Due to the thin nature of the 2D material, these materials may easily deform out-of-plane by arc or wrinkle automatically on the substrates. Although these out-of-plane alterations are very small in size (below the Angstrom scale), they significantly change the effective properties. For example, out-of-plane wrinkles may reduce Young’s modulus of the single-layer, but increase toughness or chemical activity³³. In the present study, an attempt has been made to remove wrinkles. However, just in the case of C₃N and BC₃ combination with a d = 4X layer distance and due to strong van der Waals interaction and prevailing physical and chemical interactions between these two layers, BC₃ structure towards one layer C₃Ns is stretched from top to bottom and causes buckling in the system. This stretch can ultimately have little effect on the results.

In many studies, the single-layer thickness of graphene is assumed to be 0.334 nm, while measurements using an atomic force microscope (AFM) report this value from 0.4 to 1.7 nm³⁴. Another important parameter in elastic properties is the amount of energy absorbed by 2D materials, which is obtained by calculating |V₀² − V_res²|/V₀². Therefore, Fig. 6 shows absorbed energy changes by increasing impact velocity and increasing the number of layers for C₃N, BC₃, and hybrid structures.

Figure 6

The energy changes adsorbed by the left sheet: increasing impact velocity and right panel: the increasing number of layers for C₃N, BC_3, and their hybrid structures.

To better understand the behavior of stress distribution in different systems after the C₆₀ penetration, we obtained the von Mises stress of single-layer and three samples of four-layer structures for d = X and d = 4X layered spacing, which is depicted in Fig. 7. The results show that the stress distribution is different in several modes.
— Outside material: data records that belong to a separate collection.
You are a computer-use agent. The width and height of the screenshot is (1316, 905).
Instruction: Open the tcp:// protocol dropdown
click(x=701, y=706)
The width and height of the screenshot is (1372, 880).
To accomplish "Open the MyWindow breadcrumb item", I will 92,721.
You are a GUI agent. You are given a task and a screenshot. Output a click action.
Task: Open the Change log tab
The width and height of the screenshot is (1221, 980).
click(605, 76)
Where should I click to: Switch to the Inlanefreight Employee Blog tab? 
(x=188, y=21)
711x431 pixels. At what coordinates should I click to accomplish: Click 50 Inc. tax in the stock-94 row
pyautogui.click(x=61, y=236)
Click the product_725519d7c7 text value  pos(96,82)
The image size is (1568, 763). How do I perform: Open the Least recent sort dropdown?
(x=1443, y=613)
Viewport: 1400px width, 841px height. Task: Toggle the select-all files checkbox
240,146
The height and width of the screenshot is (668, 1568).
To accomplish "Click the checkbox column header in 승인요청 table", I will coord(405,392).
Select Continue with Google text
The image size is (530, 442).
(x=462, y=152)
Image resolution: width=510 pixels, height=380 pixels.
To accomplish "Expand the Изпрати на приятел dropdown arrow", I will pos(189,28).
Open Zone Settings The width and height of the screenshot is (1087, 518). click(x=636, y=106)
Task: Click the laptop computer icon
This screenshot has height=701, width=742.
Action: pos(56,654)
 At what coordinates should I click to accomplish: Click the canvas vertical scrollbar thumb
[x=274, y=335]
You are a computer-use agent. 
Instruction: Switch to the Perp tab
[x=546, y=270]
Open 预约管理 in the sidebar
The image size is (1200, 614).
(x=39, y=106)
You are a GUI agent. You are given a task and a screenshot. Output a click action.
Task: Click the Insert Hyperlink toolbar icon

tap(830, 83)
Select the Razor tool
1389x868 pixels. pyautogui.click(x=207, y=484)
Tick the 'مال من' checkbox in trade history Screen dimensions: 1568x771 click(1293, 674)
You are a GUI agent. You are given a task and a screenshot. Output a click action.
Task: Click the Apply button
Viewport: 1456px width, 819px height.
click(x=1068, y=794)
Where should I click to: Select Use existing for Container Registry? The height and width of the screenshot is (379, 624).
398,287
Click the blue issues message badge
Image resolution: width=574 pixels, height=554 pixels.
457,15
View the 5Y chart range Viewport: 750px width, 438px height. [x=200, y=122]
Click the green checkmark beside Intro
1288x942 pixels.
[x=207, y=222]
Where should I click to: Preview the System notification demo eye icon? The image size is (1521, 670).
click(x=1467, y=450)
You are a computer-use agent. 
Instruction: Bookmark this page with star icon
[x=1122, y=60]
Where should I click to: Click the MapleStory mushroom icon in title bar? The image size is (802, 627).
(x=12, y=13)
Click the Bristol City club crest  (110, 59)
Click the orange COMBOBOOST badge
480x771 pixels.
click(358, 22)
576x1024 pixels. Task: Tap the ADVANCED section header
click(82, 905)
The nitrogen and boron atoms do not have the same behavior at different interlayer distances, and this is related to the distribution of stress in the structures. It has been observed that C₃N has better performance in stress distribution and it distributed maximum stresses uniformly throughout the monolayer sheet. Thus, the stress concentration in this structure has been lower than the others; it will have better mechanical and ballistic properties.

Figure 7

Von Mises stress distribution on a single layer and four-layer stacks of the C₃N, BC_3, and C₃N-BC₃ hybrid nanosheets after the C₆₀ impact with V₀ = 64.27 km/s for different layer spacing including X = 0.34 and 4X = 1.36 nm.

Conclusions

In this work, we studied the ballistic behavior of single and multi-layered armor C₃N and BC₃ and their hybrid, which is exposed to the impact of a high-speed C₆₀ molecule by using MD simulation techniques. We determined the critical perforation conditions, and thus, the intrinsic impact strength of these 2D materials, by simulating ballistic curves of C₃N and BC₃ monolayers. Furthermore, the energy adsorption scaling law with a variable number of layers and interlayer spacing is investigated, for homogeneous or hybrid configurations. Our results indicated that the speed and energy of the C₆₀ molecule dropped sharply after hitting the single layers, which shows the high absorption energy of these two structures. Meanwhile, the absorption energy of C₃N is higher than BC₃ and is enhanced the absorption power of BC₃, even in hybrid systems. In this work, we have introduced the interlayer distance as one of the effective parameters in ballistic properties and showed that when this distance changes from d = X = 0.34 nm to d = 4X = 1.36 nm: for example, in two-layer C₃N, the kinetic energy of the C₆₀ for the 4X interlayer After the collision is calculated to be 27% less than the d = X distance. However, the damage caused by the increase in the interlayer distance for the single layers is also predictable after the C₆₀ molecule hits the first sheet. To this end, in the present study, the von Mises stress distribution behavior has been analyzed to create 2D nanoparticles composed of C₃N and BC₃. Therefore, the C₃N structure has a better stress distribution than BC₃.